Immunogenetics. Author manuscript; available in PMC 2011 December 1.
Published in final edited form as:
PMCID: PMC3043355
NIHMSID: NIHMS261558

HLA-Cw group 1 ligands for KIR increase susceptibility to invasive cervical cancer

Abstract

Inherited genetic polymorphisms within immune response genes have been shown to associate with risk of invasive cervical cancer (ICC) and its immediate precursor, cervical intraepithelial neoplasia grade 3. Here, we used the transmission/disequilibrium test to detect disease-liability alleles and investigate haplotype transmission of KIR and HLA class I polymorphisms in a large family-based population of women with cervical cancer and their biological parents (359 trios). The effect of distinct human papillomavirus types was also explored. HLA-Cw group 1 (HLA-Cw alleles with asparagine at position 80), which serves as ligand for certain killer immunoglobulin-like receptors (KIR), was significantly overtransmitted in women with ICC (P=0.04), and particularly in the subgroup of women infected with high risk HPV16 or 18 subtypes (P=0.008). These data support the involvement of the HLA-C locus in modulating the risk of cervical neoplasia perhaps through its function as ligands for KIR, but functional studies are essential to confirm this hypothesis.

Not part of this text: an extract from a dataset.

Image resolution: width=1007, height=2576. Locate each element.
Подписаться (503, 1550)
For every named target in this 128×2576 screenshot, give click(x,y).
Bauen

Keywords: Cervical neoplasia, HPV, HLA, KIR

Although the lifetime risk of contracting human papillomavirus (HPV) is 80% in the general population, most HPV infections are successfully resolved by the host immune system (Doorbar 2006). Even so, HPV infection is the most important risk factor for the development of intraepithelial lesions (CIN) and invasive carcinoma of the cervix (ICC) (IARC Working Group 1995). Moreover, persistent infection, which depends in part on the virus’ ability to subvert the immune system, is one of the critical steps in the progression of the disease (Koshiol et al. 2008). HPV DNA can be identified in almost all specimens of invasive cervical cancer and in the vast majority of cervical intraepithelial neoplasia grade 3 (CIN3) (Bosch and de Sanjose 2007).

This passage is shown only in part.